= YOUR TASKS =
A – In the passage about Raina and the Swiss mercenary, which actor plays Raina's mother Catherine?
B – Copy out the passage about Raina and the Swiss mercenary between "Raina (Rebecca Collingwood)" and "her bedroom window.", inclusive.

= EXTRACT =
Raina (Rebecca Collingwood) has heard that her fiancé Sergius (Alex Bhat) led the successful cavalry charge, and her father's country house is preparing for the soldiers' return. But instead of the conquering heroes coming through the front door, a refugee climbs through her bedroom window.
Bluntschi (Alex Waldmann) is a Swiss mercenary who fought on the Serbian side, and after initially ensuring her silence with threats he appeals to her good nature enough that she chooses to protect him; especially when he shares the other perspective on the battle, which reveals Sergius not as the war hero, but as a reckless idiot who got lucky. With the help of Raina and her mother Catherine (Miranda Foster) Bluntschi escapes with his life, and ends up negotiating the peace treaty with her father Major Petkoff (Jonathan Tafler.)

= DATA BLOCK =
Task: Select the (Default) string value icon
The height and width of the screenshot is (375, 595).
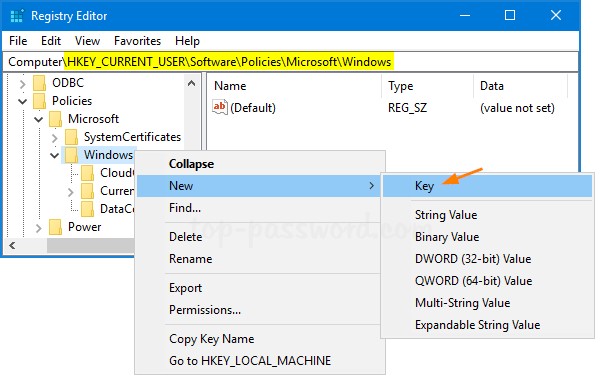Action: (220, 107)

= RESULTS BY TASK =
A – Miranda Foster

B –
Raina (Rebecca Collingwood) has heard that her fiancé Sergius (Alex Bhat) led the successful cavalry charge, and her father's country house is preparing for the soldiers' return. But instead of the conquering heroes coming through the front door, a refugee climbs through her bedroom window.